ME: Alexa! Call the fire department! The roof is on fire!
ALEXA: Ok, playing “The Roof Is On Fire” by Rockmaster Scott and the Dynamic Three.
One of the biggest gripes consumers have about their smart devices is that they wish they were just a little bit smarter. After all, is it too much to ask that our smart devices at least work the way they’re supposed to? Well, thanks to the exploration and implementation of the discipline of Deep Learning (DL), it’s not a heavy lift at all. In fact, the advent of DL is taking artificial intelligence into a far more, well, intelligent place.
Deep learning is a learning method for machines, inspired by the structure of the human brain and how we learn. It’s the technology that makes autonomous vehicles a reality and allows your smartphone voice assistant to get better at assisting you over time. Deep learning allows artificial intelligence systems to imitate the manner in which humans acquire certain kinds of knowledge. DL algorithms try to draw conclusions – similar to how humans do it – by continually analyzing data.
Deep Learning is a sub-field of Machine Learning (ML) that mimics the functioning of the human brain in processing data. DL enables machines to learn without human supervision and grants them the ability to recognize speech, translate languages, detect objects, and even make data-driven decisions. DL is a type of ML that is an imitation of the neurons of the human brain and tries to mimic their functions. DL systems can learn and improve their performance with access to larger volumes of data.
With the help of Deep Learning, an AI system can learn and improve without any human supervision. DL also enables machines to learn from data that is unlabeled or unstructured, or both. However, the learning process can be unsupervised, semi-supervised, or supervised.
Branches of artificial intelligence such as computer vision and natural language processing are possible because of DL. The term “deep” is used to specify the number of hidden layers the neural networks have. While traditional neural networks contain two to three hidden layers, deep networks can have as many as 150 layers. For instance, the spam filtering algorithm in your email account is an example of a machine learning algorithm. ML makes computers more human as it grants the ability to learn and progress, and it also keeps car warranty spam off your desktop.
Another way ML and DL are different is in how they learn. If you have to teach a machine to categorize images of dogs and cats, you’ll have to provide structured data – in this instance, the labeled images of dogs and cats – for the ML algorithm to learn the specific features that differentiate the images of both animals. The algorithm gets better with each labeled image exposed to it.

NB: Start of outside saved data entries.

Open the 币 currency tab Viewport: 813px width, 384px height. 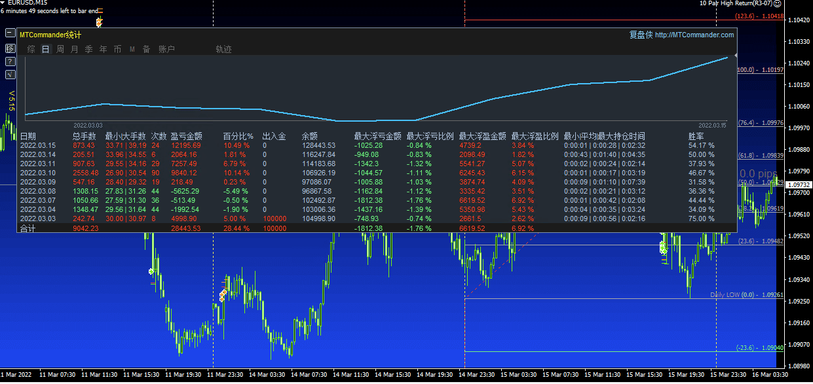117,49
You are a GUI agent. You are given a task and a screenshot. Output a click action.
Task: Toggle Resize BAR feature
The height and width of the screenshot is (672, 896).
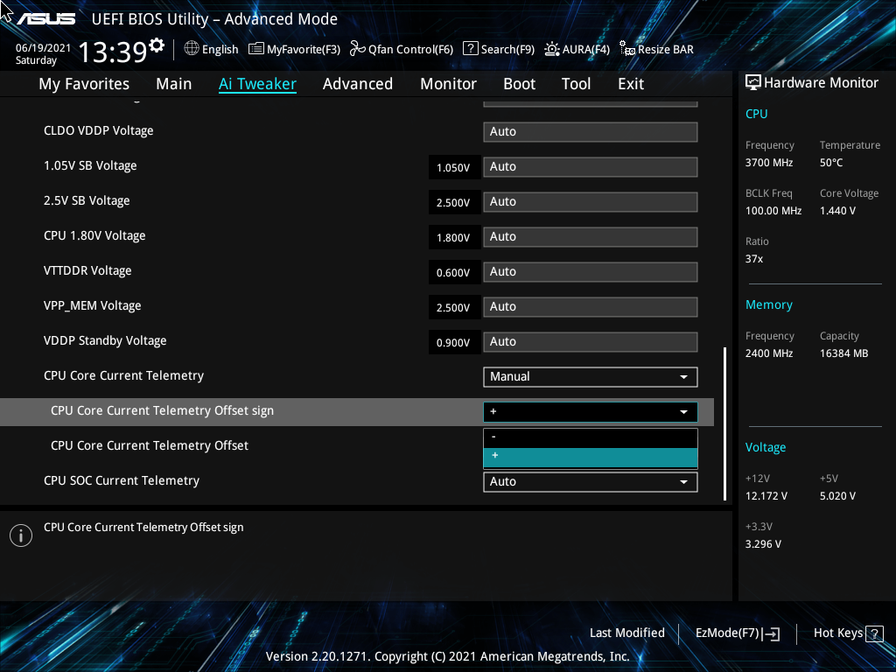click(x=655, y=49)
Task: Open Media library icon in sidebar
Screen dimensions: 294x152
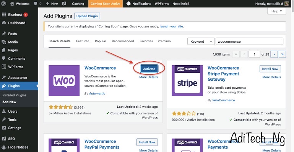Action: click(4, 42)
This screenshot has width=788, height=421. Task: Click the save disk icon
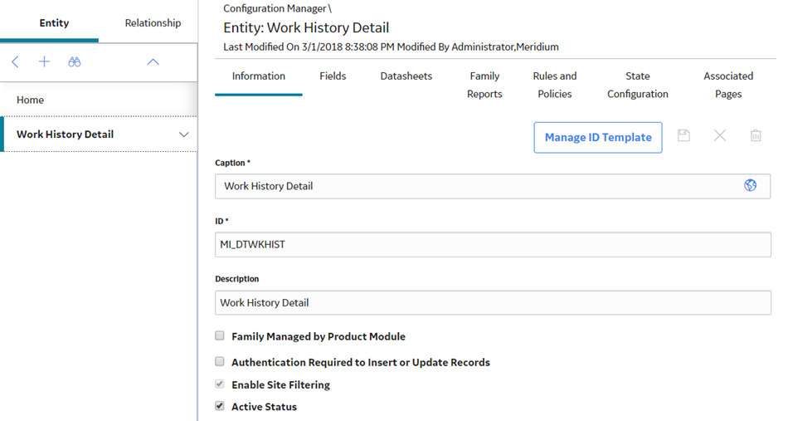tap(683, 135)
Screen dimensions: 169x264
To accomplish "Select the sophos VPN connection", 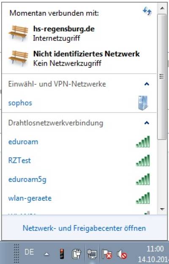I will pos(79,103).
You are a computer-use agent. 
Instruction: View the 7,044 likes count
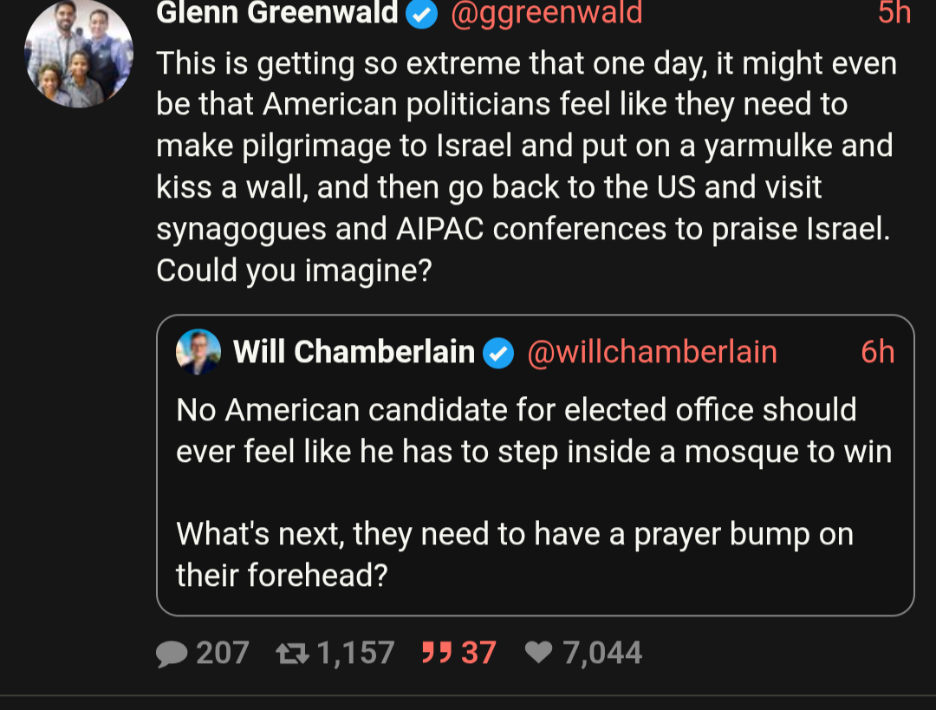coord(602,653)
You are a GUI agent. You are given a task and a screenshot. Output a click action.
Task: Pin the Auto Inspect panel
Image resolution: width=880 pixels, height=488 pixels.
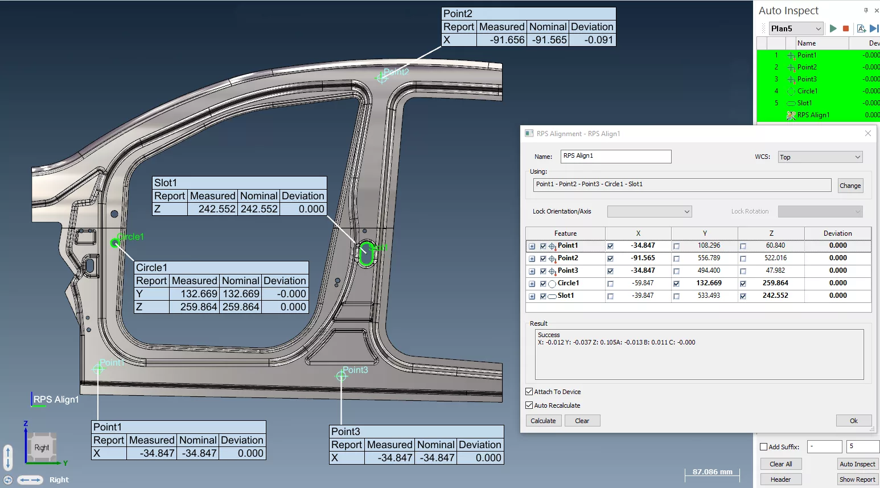(x=866, y=10)
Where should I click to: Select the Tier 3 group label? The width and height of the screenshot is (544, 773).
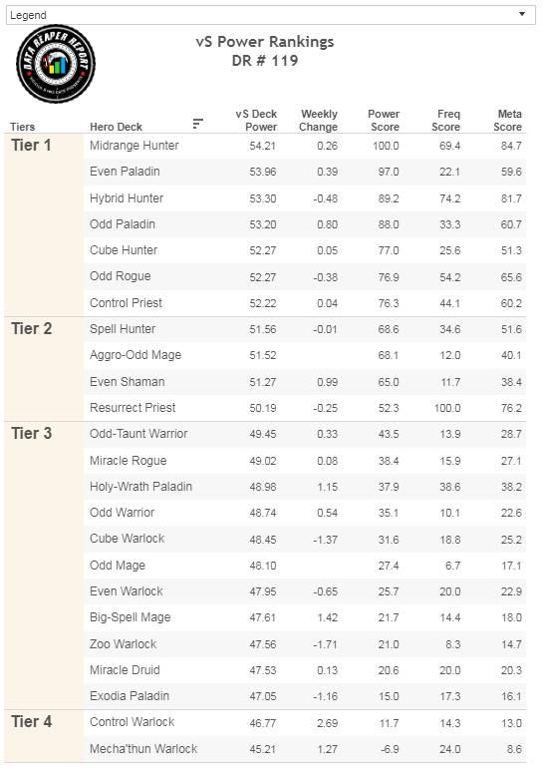32,433
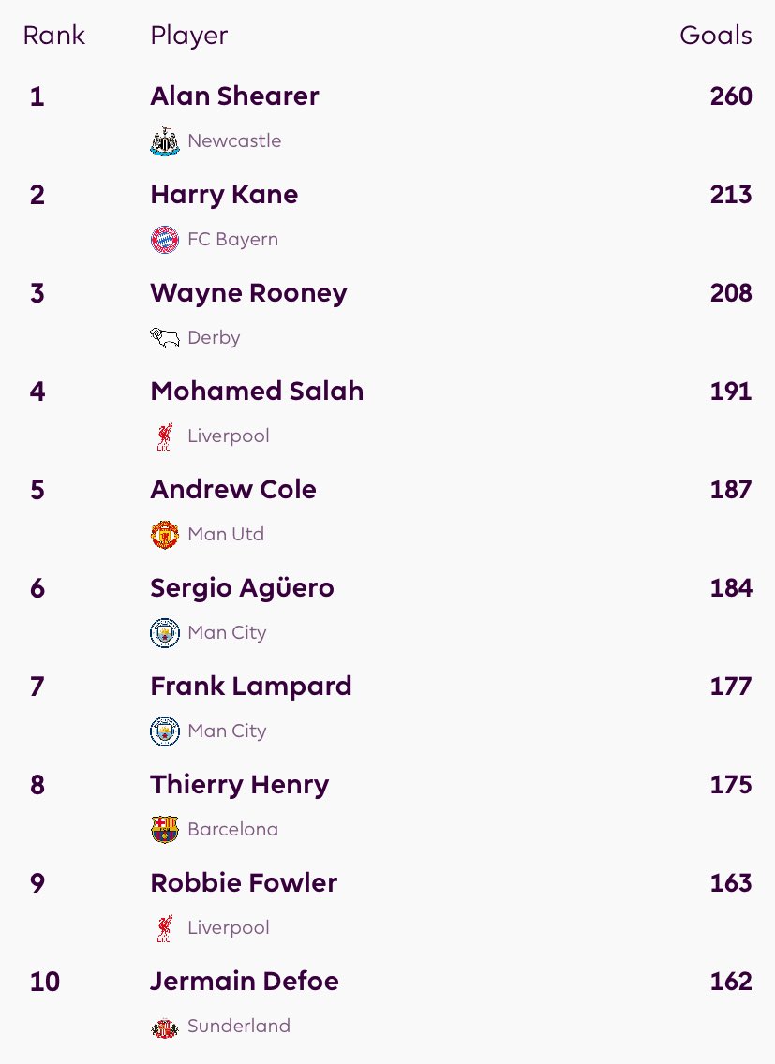Open Andrew Cole's player profile

(x=233, y=490)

Moreover, DL applications are already in the marketplace, having an impact on our daily lives, including Uber, AirBnB, online dating apps, and more. Of course, autonomous vehicles use DL to process millions of datasets to learn how to navigate the road safely. With DL models, driverless cars can handle unprecedented scenarios without causing harm to the riders or pedestrians.
DL algorithms are also used in recommendation systems to suggest content streaming companies like Netflix and products e-commerce platforms like Amazon, but one of the most groundbreaking implementations of DL is in the healthcare sector, led by Marpai, an AI-driven health tech company transforming third party administration in the self-funded market by deploying DL to radically reduce costs and improve lives.
In healthcare, DL can match patients with providers to ensure the right care for the right condition, help patients find high-quality providers in any market, and can even identify providers that meet personal preferences e.g. language, gender, and zip code. Marpai uses DL to predict near-term health events for health plan members to prevent costly developments, guide members to top quality providers for best outcomes, and is building SMART automation to create claims processing cost reductions by driving down fraud, waste, and abuse.
With DL, healthcare organizations can find new means to enhance patient experience and satisfaction and even identify costly, replaceable processes. DL can help providers and companies plan ahead by predicting disease states and seasonal demands. A DL system can effortlessly find the correlation between factors that cause seasonal illness and predict future illness by analyzing past data. DL models can also help companies build strategies for compliance and health engagement.
Armed with DL, Marpai is already serving more than 60 self-funded companies and 40,000 members, Marpai works with world-class provider networks including Aetna and Cigna, and partners with brokers and consultants across the U.S.
And, not for nothing, AI that’s improved via Deep Learning won’t mistake a cry for help for a song request.